Goals
a) Reproduce verbatim the stretch of the Legend of Tarzan review from "SAVING us the" through "all in danger.".
b) In the Legend of Tarzan review, which two countries have divided up the Congo?

Passage
——

SAVING us the boredom of yet another origin story (though his background is told through flashback), The Legend of Tarzan picks up with Tarzan as now diplomat John Clayton (Alexander Skarsgard) living in England when he is invited back to the Congo, which has been divided up between Belgium and the United Kingdom.
With suspicions that the native people of the Congo are being enslaved, John and his wife Jane (Margot Robbie) return with American George Washington Williams (Samuel L. Jackson), but there is a bigger conspiracy cooking that puts them all in danger.
Side-stepping any chance of great substance and ignoring any potential for Tarzan’s inner struggle with assimilating with human society or any theme of human versus animal instinct, The Legend of Tarzan remains a hollow story with some spectacle.
Slavery gives some historical context but alas a few shots of chained up Africans barely scratch the surface of the issue; this is told from the white man’s point of view.

——

[Rows from a dataset]
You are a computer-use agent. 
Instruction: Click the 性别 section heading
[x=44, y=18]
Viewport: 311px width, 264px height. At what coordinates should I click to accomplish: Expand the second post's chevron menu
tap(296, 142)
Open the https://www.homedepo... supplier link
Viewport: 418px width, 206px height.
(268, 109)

——

Task-by-task answers
a)
SAVING us the boredom of yet another origin story (though his background is told through flashback), The Legend of Tarzan picks up with Tarzan as now diplomat John Clayton (Alexander Skarsgard) living in England when he is invited back to the Congo, which has been divided up between Belgium and the United Kingdom.
With suspicions that the native people of the Congo are being enslaved, John and his wife Jane (Margot Robbie) return with American George Washington Williams (Samuel L. Jackson), but there is a bigger conspiracy cooking that puts them all in danger.

b) Belgium and the United Kingdom.